### [Records]
━━━━━━━━━━━━━━━━
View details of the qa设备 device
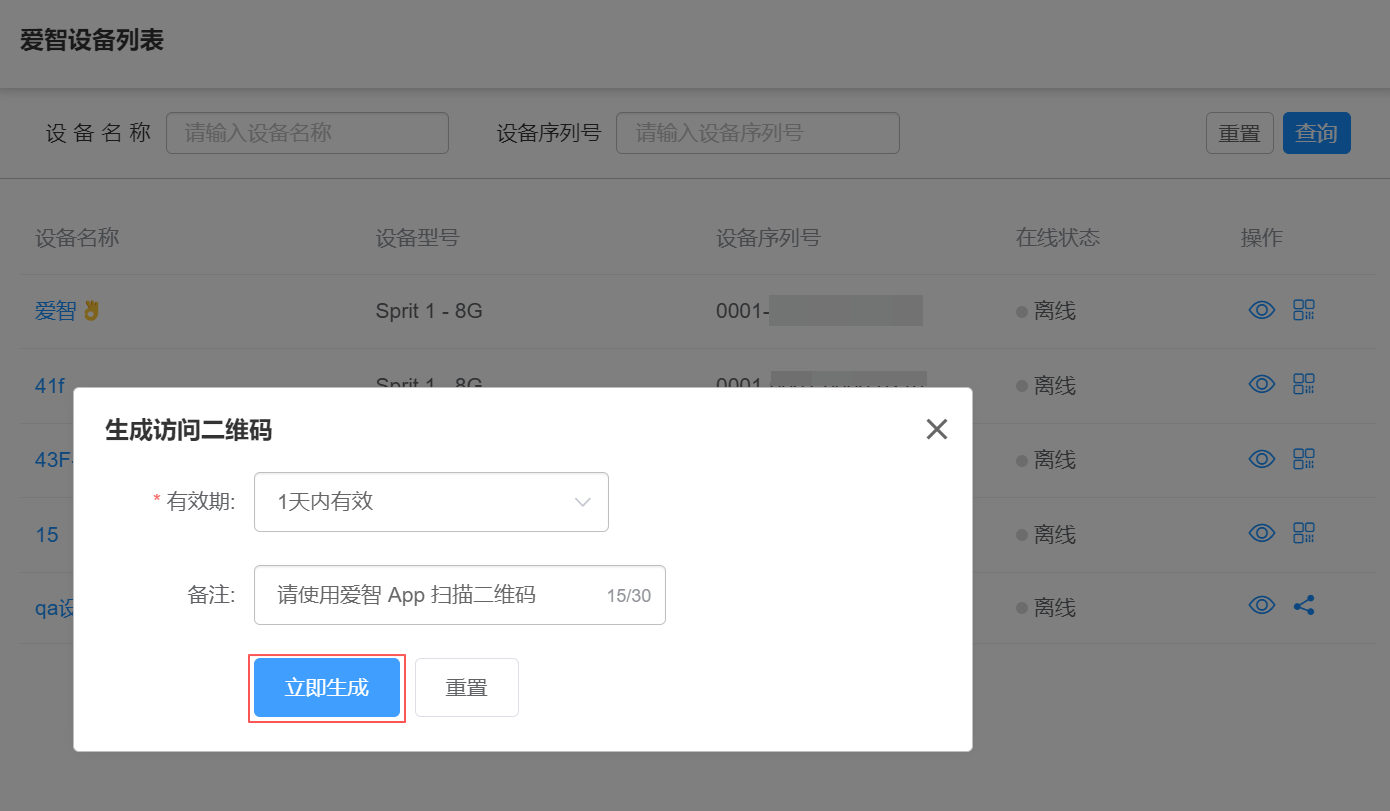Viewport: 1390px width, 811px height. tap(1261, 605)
━━━━━━━━━━━━━━━━
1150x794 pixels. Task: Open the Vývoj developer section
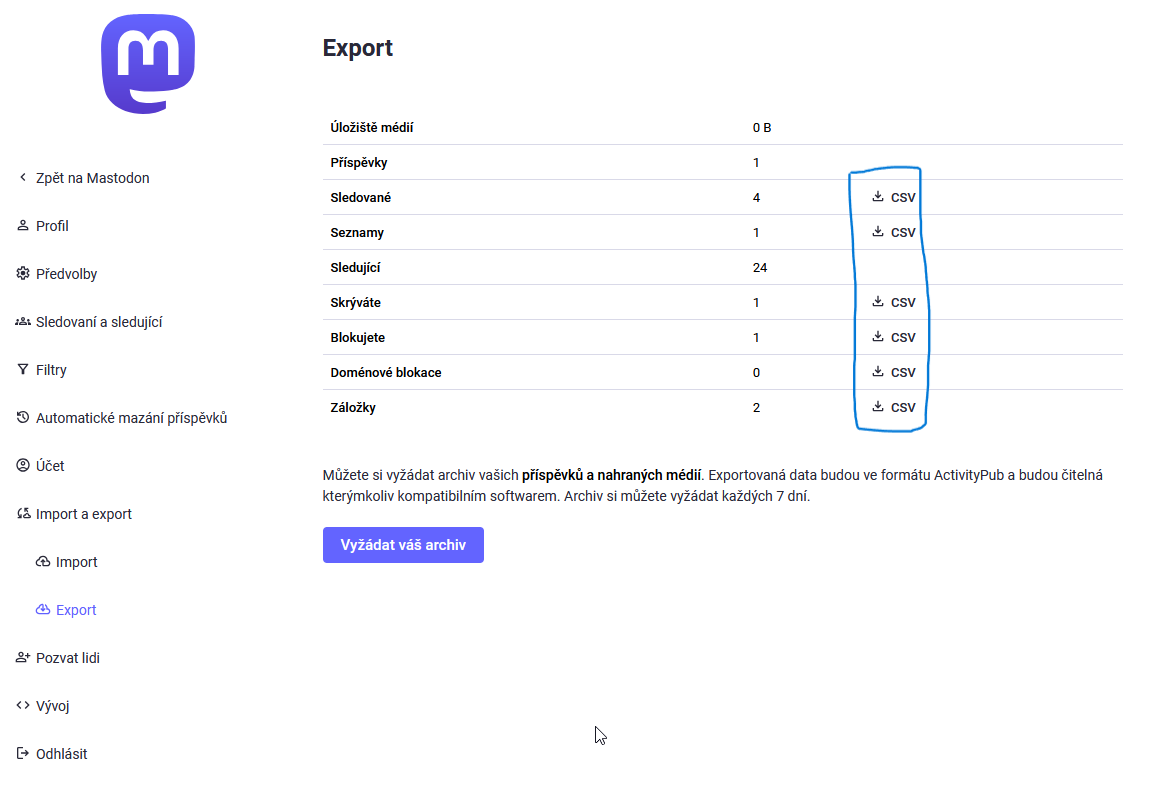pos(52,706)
━━━━━━━━━━━━━━━━
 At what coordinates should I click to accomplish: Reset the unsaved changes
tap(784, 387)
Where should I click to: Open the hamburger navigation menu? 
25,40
━━━━━━━━━━━━━━━━
### [Written task]
Please pull out each line of the items above that contains the word "should", and copy those lines in their original order.

### [Answer for this exercise]
 At what coordinates should I click to accomplish: Reset the unsaved changes
Where should I click to: Open the hamburger navigation menu? 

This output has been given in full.